Крепко держа поводья, Арианна хлестнула лошадь. Миновав крепостные стены, они подъехали к городским воротам Порта Риенца. Там, где прежде стояло высокое здание — казарма для австрийских солдат, — полыхал огонь. Вокруг собралось немало народу, толпились грязные, пыльные зеваки. Скопилось множество повозок и карет с беженцами, многие шли пешком. И все спешили покинуть Милан. Арианна спросила у какого-то молоденького паренька:
— Почему горит здание? Что случилось?
— Австрийцы, когда уходили, решили сжечь остатки снаряжения, которое в спешке не сумели забрать с собой.
Арианна хлестнула лошадь, и та, тяжело дыша, потрусила дальше.
— Черт бы побрал нашего Джузеппе, — выругалась графиня — Не мог взять на покос лошадь помоложе вместо этой старой хромой клячи.
— Но, дорогая, Джузеппе всегда брал на покос именно эту лошадь. Она уже ни на что другое не годится. И все же лучше она, чем ничего. А теперь поехали. Накинь-ка это, — Марта набросила на плечи Арианны шаль. — Укройся, знаешь, здесь всегда очень сыро по ночам.

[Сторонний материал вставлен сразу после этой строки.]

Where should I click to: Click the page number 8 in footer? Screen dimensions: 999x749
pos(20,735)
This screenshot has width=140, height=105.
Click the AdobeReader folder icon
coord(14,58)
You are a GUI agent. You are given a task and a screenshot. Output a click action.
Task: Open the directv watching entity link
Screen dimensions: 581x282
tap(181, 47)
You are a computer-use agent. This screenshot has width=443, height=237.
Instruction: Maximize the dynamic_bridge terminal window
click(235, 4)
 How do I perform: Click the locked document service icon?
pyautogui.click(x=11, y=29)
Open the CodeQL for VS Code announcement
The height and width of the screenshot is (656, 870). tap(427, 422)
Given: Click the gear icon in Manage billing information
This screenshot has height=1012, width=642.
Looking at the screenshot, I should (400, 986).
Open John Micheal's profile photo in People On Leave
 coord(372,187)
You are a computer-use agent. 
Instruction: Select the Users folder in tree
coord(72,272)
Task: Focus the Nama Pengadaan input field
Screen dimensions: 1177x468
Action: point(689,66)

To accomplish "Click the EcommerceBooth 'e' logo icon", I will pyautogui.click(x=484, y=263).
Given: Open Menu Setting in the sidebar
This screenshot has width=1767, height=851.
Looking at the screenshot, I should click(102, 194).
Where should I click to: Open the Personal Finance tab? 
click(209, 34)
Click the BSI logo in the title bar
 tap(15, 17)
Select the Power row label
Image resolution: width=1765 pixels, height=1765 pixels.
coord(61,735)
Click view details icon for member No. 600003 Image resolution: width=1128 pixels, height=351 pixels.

— Да нет, оставь меня! — ответила она. — Мне не холодно. Совсем другим сейчас занята голова.
Марта испуганно взглянула на нее и вдруг почувствовала, что сама дрожит от озноба, даже зубы стучат. Она закуталась в шаль, от которой отказалась Арианна, и, оглянувшись, увидела, как высоко в небо взмывают огромные языки пламени, озаряя оставшиеся позади здания, дорогу и крепостную стену необычайно ярко, отчего в небе корчились чудовищные тени, походившие на изорванные паруса тонущего судна.
Вот он какой — ад, подумала Марта. И они нежданно-негаданно попали в самое пекло. Она в волнении посмотрела вперед, на дорогу, теснее прижавшись к Арианне, схватила ее за руку и ласково погладила, словно желая ощутить ее тепло, обрести хоть немного покоя и уверенности. Вдруг Арианна, словно прочитав мысли Марты, взглянула на нее такими пылающими от гнева глазами, что та испугалась.
— Видишь, — проговорила Арианна, достав из кармана пистолет, — вздумает кто-нибудь обидеть нас или отнять повозку с лошадью, убью мерзавца.
— У меня тоже есть пистолет. — прошептала Марта, невольно сжимая оружие, лежавшее у нее в кармане передника. Правда, у нее не хватит смелости спустить курок, если кто-нибудь встанет на их пути.
— В самом деле? — удивилась Арианна. — Где же ты взяла его?
— Это пистолет Сальваторе.
— Сальваторе?
Марта заговорила еще тише:
— Взяла из его ящика. Антониетта не знала, где он держал оружие.
— И правильно сделала. Еще один пистолет не помешает. Только прошу тебя, — засмеялась Арианна, — не прострели себе случайно ногу.
Марта опешила, но тут же и порадовалась за свою девочку, которая способна шутить даже в таком отчаянном положении.
Вскоре впереди встала огромная, едва ли не до неба туча пыли.
— Это еще что такое. Боже милостивый? — встревожилась Марта.
— Солдаты, я думаю, — со злостью прошептала Арианна.
— Понять бы еще, австрийцы или французы.
— Французы, потому что, как видишь, идут нам навстречу. В город.
— И что же теперь? — дрожащим голосом спросила Марта.
— Ничего. Едем дальше.
— Нет, ты ошибаешься. Не стоит попадаться им на глаза, лучше не встречаться с ними. О, прошу тебя, Арианна, сверни в лес! Переждем, пока они пройдут.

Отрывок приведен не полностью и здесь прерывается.